Document
☆ ☆ ☆ ☆ ☆ ☆ ☆
Responsabilité de la banque et souscription d’un contrat d’assurance vie,

Laurent Latapie avocat banque
Laurent Latapie avocat banque

Dans quelles conditions la banque engage sa responsabilité dans la souscription, l’exécution, et la résiliation d’un contrat d’assurance vie ? Ceci d’autant plus que très souvent, c’est le conseiller bancaire qui conseille ses clients quant à la souscription d’un contrat d’assurance vie pourtant établi par une compagnie d’assurance, proche mais distincte de l’établissement bancaire proprement dit.  

Article :

Il convient de s’intéresser à une jurisprudence qui a été rendue en juin dernier et qui vient aborder la problématique de la responsabilité de l’établissement bancaire dispensateur de crédit lorsque ce dernier subordonne l’octroi du prêt à la souscription d’une assurance vie garantissant la fin des remboursements.

Les conditions de souscription de l’assurance vie

Dans cette affaire, les consorts E qui par l’intermédiaire de la banque C avaient adhéré à deux contrats collectifs d’assurance sur la vie dénommés H souscrits par cette banque auprès de la société S, avaient en mai 2002, informé celle-là de sa volonté de résilier ses contrats et lui avait demandé de transférer leur valeur sur leur compte chèques.

La résiliation des contrats d’assurance vie

La banque, qui avait refusé de donner suite à cette demande, avait été condamnée en référé à l’exécuter et a dû verser aux héritiers des consorts E une somme correspondant à la moins-value enregistrée sur les contrats avant cette exécution et aux intérêts de droit.

Elle avait alors déclaré ce sinistre à la Caisse de garantie des professionnels de l’assurance (la CGPA) auprès de laquelle elle avait souscrit une assurance de responsabilité civile professionnelle couvrant l’activité de courtier en assurances.

Il convient dans un premier temps de s’intéresser à la portée de l’article L 140–6 du Code des Assurances qu’il convient de reprendre dans son intégralité.

« Pour les contrats d’assurance de groupe au sens de l’article L. 140-1, autres que ceux qui sont régis par le titre Ier de la loi n° 89-1009 du 31 décembre 1989 renforçant les garanties offertes aux personnes assurées contre certains risques, et pour les contrats collectifs de capitalisation présentant les mêmes caractéristiques que les contrats de groupe au sens de l’article L. 140-1, le souscripteur est, tant pour les adhésions au contrat que pour l’exécution de celui-ci, réputé agir, à l’égard de l’adhérent, de l’assuré et du bénéficiaire, en tant que mandataire de l’entreprise d’assurance auprès de laquelle le contrat a été souscrit, à l’exception des actes dont l’adhérent a été préalablement informé, dans des conditions fixées par arrêté du ministre chargé de l’économie, que le souscripteur n’a pas pouvoir pour les accomplir. En cas de dissolution ou de liquidation de l’organisme souscripteur, le contrat se poursuit de plein droit entre l’entreprise d’assurance et les personnes antérieurement adhérentes au contrat de groupe.
☆ ☆ ☆ ☆ ☆ ☆ ☆
Informations fournies

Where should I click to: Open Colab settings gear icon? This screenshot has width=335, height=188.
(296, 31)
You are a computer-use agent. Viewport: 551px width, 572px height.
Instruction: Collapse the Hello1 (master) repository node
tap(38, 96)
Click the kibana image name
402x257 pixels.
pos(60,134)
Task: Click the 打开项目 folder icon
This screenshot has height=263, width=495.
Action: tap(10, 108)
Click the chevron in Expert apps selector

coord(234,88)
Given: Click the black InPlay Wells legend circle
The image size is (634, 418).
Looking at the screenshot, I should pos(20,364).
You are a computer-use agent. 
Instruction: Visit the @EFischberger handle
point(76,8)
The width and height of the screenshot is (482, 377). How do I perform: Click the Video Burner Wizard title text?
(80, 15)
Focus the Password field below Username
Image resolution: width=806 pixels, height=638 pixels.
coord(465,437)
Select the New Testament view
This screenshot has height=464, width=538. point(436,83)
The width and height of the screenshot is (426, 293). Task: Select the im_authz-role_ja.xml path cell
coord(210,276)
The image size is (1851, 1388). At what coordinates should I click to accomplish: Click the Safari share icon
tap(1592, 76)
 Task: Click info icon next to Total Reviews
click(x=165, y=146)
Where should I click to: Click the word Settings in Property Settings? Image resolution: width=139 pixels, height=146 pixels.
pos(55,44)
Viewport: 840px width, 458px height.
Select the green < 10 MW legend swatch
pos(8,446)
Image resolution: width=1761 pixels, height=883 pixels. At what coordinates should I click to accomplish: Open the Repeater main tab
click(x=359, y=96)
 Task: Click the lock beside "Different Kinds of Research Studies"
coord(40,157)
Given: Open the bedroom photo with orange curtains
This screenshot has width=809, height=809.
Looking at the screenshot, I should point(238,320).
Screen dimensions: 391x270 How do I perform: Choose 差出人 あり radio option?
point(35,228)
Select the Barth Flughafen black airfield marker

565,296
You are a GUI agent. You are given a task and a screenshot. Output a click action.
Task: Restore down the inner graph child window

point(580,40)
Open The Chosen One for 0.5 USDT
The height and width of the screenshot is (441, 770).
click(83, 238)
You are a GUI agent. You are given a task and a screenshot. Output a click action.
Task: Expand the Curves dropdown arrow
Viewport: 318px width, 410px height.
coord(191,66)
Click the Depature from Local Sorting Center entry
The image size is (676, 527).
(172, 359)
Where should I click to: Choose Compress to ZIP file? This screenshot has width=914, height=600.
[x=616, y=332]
☆ ☆ ☆ ☆ ☆ ☆ ☆
Tâches à réaliser
a - Recopiez fidèlement, dans l'article sur la responsabilité de la banque et l'assurance vie, tout ce qui va de « La banque, qui » jusqu'à « courtier en assurances. ».
b - Poursuivez l'article sur la responsabilité de la banque et l'assurance vie à la suite de sa dernière phrase.

Résultats par tâche
a -
La banque, qui avait refusé de donner suite à cette demande, avait été condamnée en référé à l’exécuter et a dû verser aux héritiers des consorts E une somme correspondant à la moins-value enregistrée sur les contrats avant cette exécution et aux intérêts de droit.

Elle avait alors déclaré ce sinistre à la Caisse de garantie des professionnels de l’assurance (la CGPA) auprès de laquelle elle avait souscrit une assurance de responsabilité civile professionnelle couvrant l’activité de courtier en assurances.

b -
Le présent article ne s’applique pas aux contrats d’assurance en cas de vie dont les prestations sont liées à la cessation d’activité professionnelle, souscrits par une entreprise ou un groupe d’entreprises au profit de leurs salariés ou par un groupement professionnel représentatif d’entreprises au profit des salariés de celles-ci ou par une organisation représentative d’une profession non salariée ou d’agents des collectivités publiques au profit de ses membres. Il ne s’applique pas non plus aux contrats de groupe souscrits par un établissement de crédit, ayant pour objet la garantie de remboursement d’un emprunt. »

La question était de savoir dans quelles conditions l’établissement bancaire intervenait.

En effet, la banque faisait grief à l’arrêt de rejeter ses demandes formées à l’encontre de la CGPA, la Caisse de garantie des professionnels de l’assurance.

Elle considérait qu’il résulte de l’article L. 511-1 du Code des Assurances, et des articles R. 511-1 et R. 511-2 du même code, qu’est considérée comme présentation d’une opération d’assurance pratiquée par un courtier, le fait de solliciter ou de recueillir l’adhésion à un contrat d’assurance ou d’exposer oralement ou par écrit à un adhérent éventuel, en vue de cette adhésion, les conditions de garantie d’un tel contrat.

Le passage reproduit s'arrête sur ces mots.